2. Ethical Climate
One of the key strategic mechanisms for encouraging employees’ ethical behavior is to promote an ethical climate. Ethical climate here refers to a normative climate that reflects organizational procedures, policies, and practices related to moral outcomes
[11].
Organizational ethical climate generally has two meanings. First, it is a general perception of the organization’s typical practices and procedures containing ethical content
[13]. The ethical climate is the specific part containing ethical content among the practices and procedures of the organization in various sectors. Another meaning of ethical climate is the shared perception of organization members about what ethically correct behavior is and how ethical issues must be handled
[9]. Victor and Cullen
[7,13][7][13] provide a two-level theoretical typology with reference to Kohlberg’s stages of moral development and Schneider’s attraction–selection–attrition framework to categorize ethical climate.
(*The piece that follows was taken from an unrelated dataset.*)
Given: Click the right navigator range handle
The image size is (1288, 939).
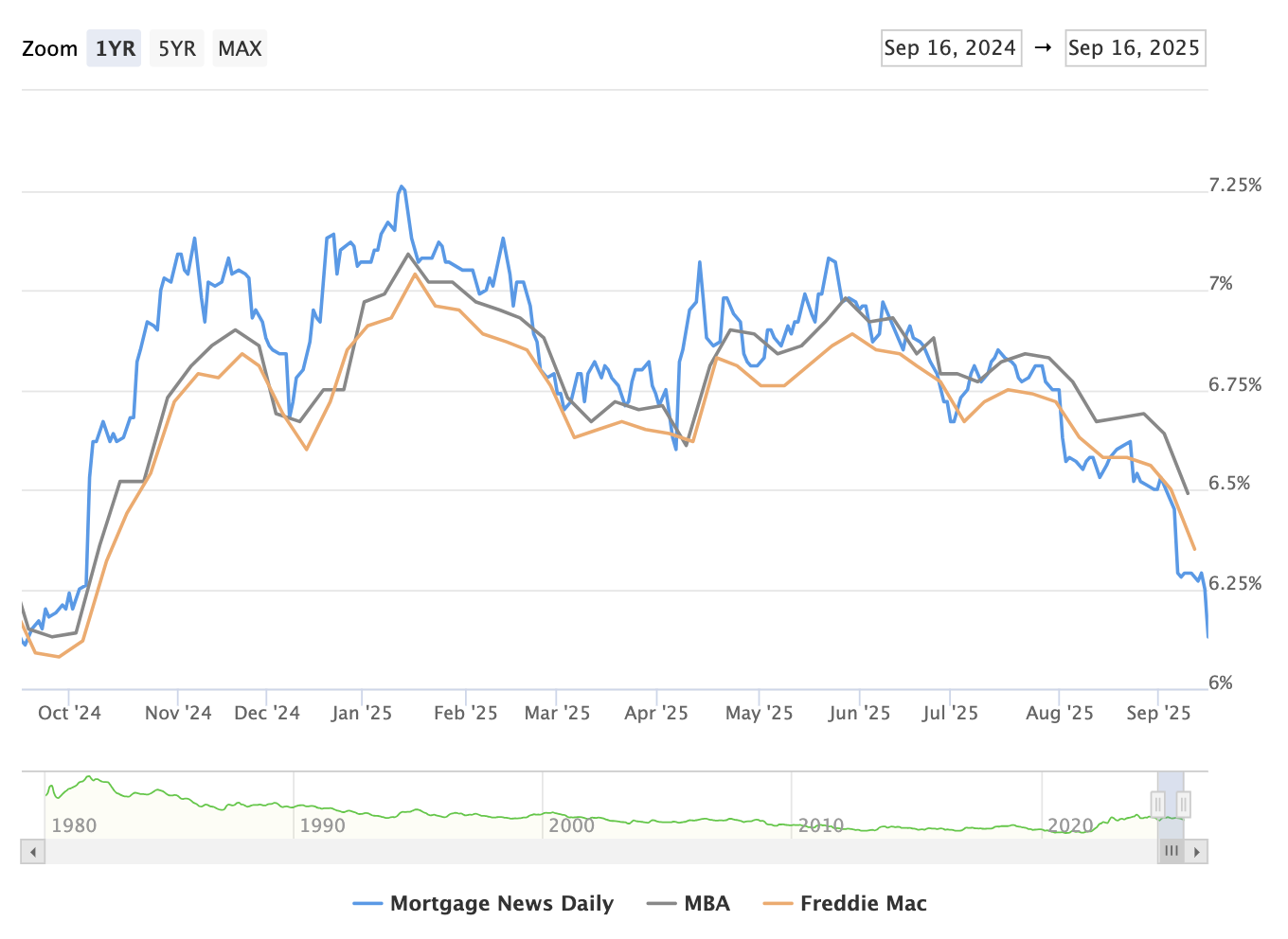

They first classified the ethical criterion dimensions into egoistic, benevolence, and principle and then into individual, local, and cosmopolitan based on the locus of analysis. On this basis, they categorize ethical climate into nine types using the 3 × 3 matrix—self-interest, company profit, efficiency, friendship, team interest, social responsibility, personal morality, company rules and procedures, and laws and professional codes.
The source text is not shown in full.